My wife has old information. The Cell, the first major-league park built by HOK Sport (the company seemed to have gotten all of the mistakes out of its system with this design), has addressed several of the problems. The Sox removed nearly 7,000 seats from the upper deck and shifted the bullpens to make room for more bleachers. A nifty "Fan Deck" atop the center field concession stands now lends a breathtaking view of the field, the handiwork of the team’s legendary groundskeeper Roger Bossard. And, oh, yeah, the team won the World Series, which has a way of smoothing out even the roughest edges, because the park finally has some good memories attached to it. The Cell now has its own Champions Plaza outside Gate 4 with personalized bricks to honor the 2005 champions—a site so cheerful, even Juan Uribe gets his own statue.
I’ve been to dozens of games here, and it’s my team, so it’s hard to see it with an outsider’s eye. The first thing I notice from our seats (section 147, third-base side) is that the LaSalle Bank sign in right field may be the largest ad in any ballpark. (Either that or the ComEd sign in left.) Distracting LED "ribbon boards" flash numbers and ads all around the park. Hard-core fans of the old Comiskey may blanch at the pervasive corporate presence, not to mention sterile bathrooms and garden burgers at food stands with cutesy names like "Lollar’s Guard the Plate Grill." But it’s tough to find fault with the obligatory statues of Sox greats beyond center field, nor the vastly improved sightlines. I’m happier now than I ever was at Comiskey.
More troubling is the laid-back vibe of Sox fans. Maybe it’s because this is a day game, or a low-scoring battle, or Nancy Faust’s organ has hypnotized them.
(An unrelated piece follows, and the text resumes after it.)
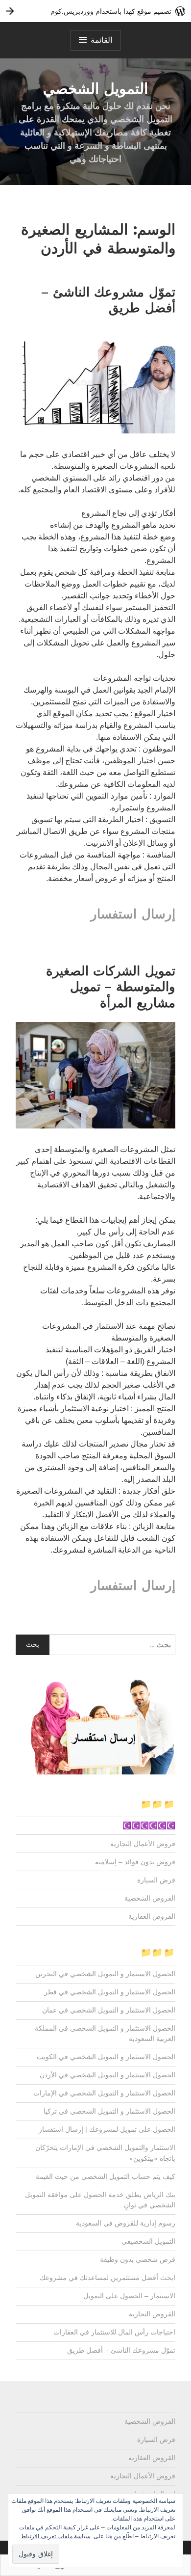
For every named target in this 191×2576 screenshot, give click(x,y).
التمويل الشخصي (95, 89)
Or maybe the Sox nation is fat and happy because of that World Series trophy. But people are yawning. They’re quiet. They’re . . . bored? With baseball, on the South Side?
I’m just glad Dad’s not here to see it.
Still, after a single, a bunt, and a throwing error, the Sox pull out an exciting 4-3 win in the bottom of the ninth, and the good old South Siders have ended my six-game losing streak. The celebration, however, feels perfunctory. People leave the park quickly, and I’m among them, dragging two babies and a wife who still says The Cell stinks. She thinks the old ballparks like Wrigley, the creaky dinosaurs whose days are most likely numbered, will always be superior. Someday, when they’re old enough, maybe the tykes will share their opinions.